--- START ---

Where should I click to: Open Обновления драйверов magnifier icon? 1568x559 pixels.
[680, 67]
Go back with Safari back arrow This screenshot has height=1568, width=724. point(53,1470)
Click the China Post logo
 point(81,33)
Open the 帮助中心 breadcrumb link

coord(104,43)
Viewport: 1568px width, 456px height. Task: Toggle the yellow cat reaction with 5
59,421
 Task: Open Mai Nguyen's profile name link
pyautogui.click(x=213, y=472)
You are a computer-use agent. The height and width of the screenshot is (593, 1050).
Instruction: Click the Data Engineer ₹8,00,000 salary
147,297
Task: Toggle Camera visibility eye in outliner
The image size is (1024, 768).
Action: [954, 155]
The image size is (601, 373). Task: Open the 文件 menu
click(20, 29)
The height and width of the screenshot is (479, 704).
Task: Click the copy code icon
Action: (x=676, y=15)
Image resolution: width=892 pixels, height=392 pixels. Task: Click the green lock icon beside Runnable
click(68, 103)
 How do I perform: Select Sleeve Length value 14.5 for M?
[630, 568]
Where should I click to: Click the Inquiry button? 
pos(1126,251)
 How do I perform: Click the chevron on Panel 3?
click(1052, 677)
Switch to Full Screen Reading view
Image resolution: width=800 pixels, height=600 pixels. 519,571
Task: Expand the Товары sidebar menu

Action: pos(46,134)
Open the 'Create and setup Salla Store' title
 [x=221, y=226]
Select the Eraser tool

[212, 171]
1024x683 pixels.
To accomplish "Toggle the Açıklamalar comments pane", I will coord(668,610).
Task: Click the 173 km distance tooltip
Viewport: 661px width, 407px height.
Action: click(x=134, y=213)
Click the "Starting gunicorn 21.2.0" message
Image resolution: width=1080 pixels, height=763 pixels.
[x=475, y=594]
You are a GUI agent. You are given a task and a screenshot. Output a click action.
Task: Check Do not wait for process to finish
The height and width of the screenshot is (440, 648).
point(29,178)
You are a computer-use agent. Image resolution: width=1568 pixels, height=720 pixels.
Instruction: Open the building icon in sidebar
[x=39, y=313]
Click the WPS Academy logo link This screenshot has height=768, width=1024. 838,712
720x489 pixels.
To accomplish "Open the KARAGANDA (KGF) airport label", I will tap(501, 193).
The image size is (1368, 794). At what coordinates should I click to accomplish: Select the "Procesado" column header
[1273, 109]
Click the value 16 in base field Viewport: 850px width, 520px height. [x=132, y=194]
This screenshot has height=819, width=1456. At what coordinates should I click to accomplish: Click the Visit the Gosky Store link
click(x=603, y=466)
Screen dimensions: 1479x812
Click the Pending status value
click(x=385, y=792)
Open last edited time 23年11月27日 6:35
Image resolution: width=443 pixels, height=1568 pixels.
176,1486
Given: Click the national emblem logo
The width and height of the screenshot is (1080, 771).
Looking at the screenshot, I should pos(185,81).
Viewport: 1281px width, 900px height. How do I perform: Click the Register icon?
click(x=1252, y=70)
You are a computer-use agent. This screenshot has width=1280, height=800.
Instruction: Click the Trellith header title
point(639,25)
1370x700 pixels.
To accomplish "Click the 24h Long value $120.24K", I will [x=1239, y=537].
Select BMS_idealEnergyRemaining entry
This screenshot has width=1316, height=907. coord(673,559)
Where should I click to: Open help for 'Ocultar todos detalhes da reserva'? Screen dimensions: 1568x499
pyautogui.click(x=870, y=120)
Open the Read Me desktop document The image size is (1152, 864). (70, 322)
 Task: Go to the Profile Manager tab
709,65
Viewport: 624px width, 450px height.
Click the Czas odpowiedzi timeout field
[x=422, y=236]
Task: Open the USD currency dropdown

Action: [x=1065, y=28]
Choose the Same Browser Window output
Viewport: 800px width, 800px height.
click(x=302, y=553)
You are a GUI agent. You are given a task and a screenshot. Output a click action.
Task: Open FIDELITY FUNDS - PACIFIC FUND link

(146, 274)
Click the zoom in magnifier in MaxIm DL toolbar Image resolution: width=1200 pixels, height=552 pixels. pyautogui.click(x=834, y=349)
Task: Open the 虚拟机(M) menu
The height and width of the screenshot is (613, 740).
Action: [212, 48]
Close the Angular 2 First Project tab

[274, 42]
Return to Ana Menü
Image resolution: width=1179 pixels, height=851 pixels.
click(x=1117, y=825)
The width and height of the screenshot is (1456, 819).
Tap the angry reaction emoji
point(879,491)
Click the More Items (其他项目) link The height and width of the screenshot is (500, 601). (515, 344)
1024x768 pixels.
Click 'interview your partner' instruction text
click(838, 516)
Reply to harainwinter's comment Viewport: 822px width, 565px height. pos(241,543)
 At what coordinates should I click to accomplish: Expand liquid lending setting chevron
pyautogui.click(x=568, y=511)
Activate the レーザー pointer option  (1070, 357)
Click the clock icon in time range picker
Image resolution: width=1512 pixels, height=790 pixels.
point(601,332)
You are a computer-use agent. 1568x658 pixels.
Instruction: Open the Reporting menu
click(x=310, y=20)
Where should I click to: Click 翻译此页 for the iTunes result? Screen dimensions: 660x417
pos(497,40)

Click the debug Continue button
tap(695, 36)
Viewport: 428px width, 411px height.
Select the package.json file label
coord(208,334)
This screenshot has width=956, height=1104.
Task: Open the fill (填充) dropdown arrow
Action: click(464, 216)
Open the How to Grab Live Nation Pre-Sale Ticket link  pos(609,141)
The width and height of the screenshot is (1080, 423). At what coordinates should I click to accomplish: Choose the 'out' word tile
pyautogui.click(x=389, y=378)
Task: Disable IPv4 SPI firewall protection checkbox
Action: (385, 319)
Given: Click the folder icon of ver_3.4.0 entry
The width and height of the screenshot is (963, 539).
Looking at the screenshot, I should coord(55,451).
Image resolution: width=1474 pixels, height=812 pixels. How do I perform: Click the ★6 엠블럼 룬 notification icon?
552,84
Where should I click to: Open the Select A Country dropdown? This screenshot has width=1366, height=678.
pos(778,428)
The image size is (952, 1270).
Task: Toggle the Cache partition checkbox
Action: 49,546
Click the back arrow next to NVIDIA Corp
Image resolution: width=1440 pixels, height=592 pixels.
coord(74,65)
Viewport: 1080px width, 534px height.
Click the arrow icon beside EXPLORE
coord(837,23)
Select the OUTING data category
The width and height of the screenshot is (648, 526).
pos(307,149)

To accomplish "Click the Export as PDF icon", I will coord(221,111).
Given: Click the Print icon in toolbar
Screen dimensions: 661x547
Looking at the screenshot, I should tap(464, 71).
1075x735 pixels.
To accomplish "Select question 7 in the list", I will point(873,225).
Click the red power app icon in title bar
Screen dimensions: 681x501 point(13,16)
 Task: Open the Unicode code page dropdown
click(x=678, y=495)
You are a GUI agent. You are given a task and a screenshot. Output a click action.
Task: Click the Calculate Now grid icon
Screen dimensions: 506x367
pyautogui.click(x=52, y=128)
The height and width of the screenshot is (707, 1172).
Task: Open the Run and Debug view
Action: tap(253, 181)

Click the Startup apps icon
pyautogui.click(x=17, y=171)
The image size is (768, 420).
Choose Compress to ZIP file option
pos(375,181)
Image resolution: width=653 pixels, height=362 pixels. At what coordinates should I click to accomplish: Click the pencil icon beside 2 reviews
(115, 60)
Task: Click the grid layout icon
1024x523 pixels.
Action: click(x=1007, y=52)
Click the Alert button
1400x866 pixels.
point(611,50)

--- END ---

Activity: Between the first line of the entries above and the line with "You are a computer-use agent. The", both included, copy every line exactly and nothing outside that range.

Your solution:
Where should I click to: Open Обновления драйверов magnifier icon? 1568x559 pixels.
[680, 67]
Go back with Safari back arrow This screenshot has height=1568, width=724. point(53,1470)
Click the China Post logo
 point(81,33)
Open the 帮助中心 breadcrumb link

coord(104,43)
Viewport: 1568px width, 456px height. Task: Toggle the yellow cat reaction with 5
59,421
 Task: Open Mai Nguyen's profile name link
pyautogui.click(x=213, y=472)
You are a computer-use agent. The height and width of the screenshot is (593, 1050).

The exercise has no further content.